─── THE DATA

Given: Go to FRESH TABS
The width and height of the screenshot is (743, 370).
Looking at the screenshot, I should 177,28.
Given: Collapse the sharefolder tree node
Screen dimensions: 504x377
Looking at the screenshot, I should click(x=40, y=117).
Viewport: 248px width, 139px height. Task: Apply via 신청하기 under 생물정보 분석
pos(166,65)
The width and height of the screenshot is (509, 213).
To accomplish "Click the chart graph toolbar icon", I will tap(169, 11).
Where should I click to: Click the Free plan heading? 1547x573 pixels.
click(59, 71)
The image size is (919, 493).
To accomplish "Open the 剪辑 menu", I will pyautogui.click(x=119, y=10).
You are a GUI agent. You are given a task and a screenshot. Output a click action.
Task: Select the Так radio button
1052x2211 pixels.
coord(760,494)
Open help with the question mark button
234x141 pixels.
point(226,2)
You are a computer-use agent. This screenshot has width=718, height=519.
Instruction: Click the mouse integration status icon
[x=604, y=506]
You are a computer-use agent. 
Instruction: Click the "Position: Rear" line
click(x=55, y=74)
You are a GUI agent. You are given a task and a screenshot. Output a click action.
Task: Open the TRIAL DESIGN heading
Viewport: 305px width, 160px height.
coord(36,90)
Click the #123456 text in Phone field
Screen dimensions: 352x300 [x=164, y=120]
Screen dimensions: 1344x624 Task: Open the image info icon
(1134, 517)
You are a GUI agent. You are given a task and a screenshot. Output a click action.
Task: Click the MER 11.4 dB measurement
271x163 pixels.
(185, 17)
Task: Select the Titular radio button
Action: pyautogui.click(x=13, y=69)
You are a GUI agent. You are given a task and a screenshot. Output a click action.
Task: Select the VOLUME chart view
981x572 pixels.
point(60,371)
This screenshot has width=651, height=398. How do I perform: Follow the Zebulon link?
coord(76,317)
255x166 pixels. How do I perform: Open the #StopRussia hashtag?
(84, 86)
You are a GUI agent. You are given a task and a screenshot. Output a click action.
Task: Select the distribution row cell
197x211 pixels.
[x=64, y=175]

──────

**WORK REQUIRED**
Using the data above, return each line that includes the word "computer".

**SOLUTION BELOW**
You are a computer-use agent. This screenshot has width=718, height=519.
You are a computer-use agent. 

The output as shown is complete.